I don't check how many background processes are running when I use Photoshop because I don't notice them at all. Almost every feature I use in it feels responsive, especially compared to how it used to be. If you're talking about telemetry, yeah, I hate that too, but I've more or less resigned to it as a necessary evil in all my professional tooling.

> The apps all take forever to load

Photoshop opens nearly instantly on my M1 Max Macbook Pro, as it did on my M1. It was slower on Intel, but what wasn't. I can open and close Photoshop three times before Discord even loads an empty window.

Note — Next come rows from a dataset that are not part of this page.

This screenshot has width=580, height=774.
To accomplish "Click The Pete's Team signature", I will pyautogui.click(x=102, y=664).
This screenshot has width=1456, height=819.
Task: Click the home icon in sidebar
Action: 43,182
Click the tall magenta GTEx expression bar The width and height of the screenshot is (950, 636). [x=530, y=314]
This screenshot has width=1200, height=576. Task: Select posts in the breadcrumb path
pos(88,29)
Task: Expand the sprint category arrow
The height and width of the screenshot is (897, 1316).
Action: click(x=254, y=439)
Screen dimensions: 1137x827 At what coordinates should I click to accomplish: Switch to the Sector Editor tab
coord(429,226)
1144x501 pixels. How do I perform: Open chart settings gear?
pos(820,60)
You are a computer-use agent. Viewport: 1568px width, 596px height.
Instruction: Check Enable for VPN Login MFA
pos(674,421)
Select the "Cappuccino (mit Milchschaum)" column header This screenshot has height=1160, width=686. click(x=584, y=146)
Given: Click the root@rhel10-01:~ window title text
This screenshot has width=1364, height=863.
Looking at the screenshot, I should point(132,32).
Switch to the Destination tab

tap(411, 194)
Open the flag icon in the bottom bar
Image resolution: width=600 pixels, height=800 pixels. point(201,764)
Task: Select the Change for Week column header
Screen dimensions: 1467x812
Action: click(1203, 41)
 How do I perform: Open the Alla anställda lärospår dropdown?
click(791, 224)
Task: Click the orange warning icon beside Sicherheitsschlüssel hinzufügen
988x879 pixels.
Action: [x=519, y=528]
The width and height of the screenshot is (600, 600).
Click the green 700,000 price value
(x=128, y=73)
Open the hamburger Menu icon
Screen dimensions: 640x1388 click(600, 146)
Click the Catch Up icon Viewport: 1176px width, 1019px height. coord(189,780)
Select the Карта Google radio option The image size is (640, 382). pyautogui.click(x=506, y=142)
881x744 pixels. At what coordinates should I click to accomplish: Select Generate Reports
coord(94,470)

> drain battery if working remotely

I've never tried a remote workflow with Photoshop, so can't speak to that at all. Definitely does not seem like what the program is optimized for, and I would think battery drain would be the fault of whatever tool you're using to remote in, no? Or do you mean just working on an unplugged laptop? In which case, I find Electron apps that do one task poorly tend to be less efficient than even heavier desktop apps that 100 things well, Adobe or otherwise.

> and are far more unstable than in the past.

Sorry, what? I haven't had an Adobe app crash on me in probably eight years. I of course count that as good luck, but to say the current builds are less stable than older versions is just … insane to me. Thinking back to, say, the CS2/3 days, half my time in the program was spent Cmd+S-ing for fear of the inevitable hourly crash and loss of work. Photoshop crashes were a legitimate part of creative culture from like 1999 to 2012.

Sorry if I sound like an Adobe shill. We've just clearly had very different experiences with their products of late.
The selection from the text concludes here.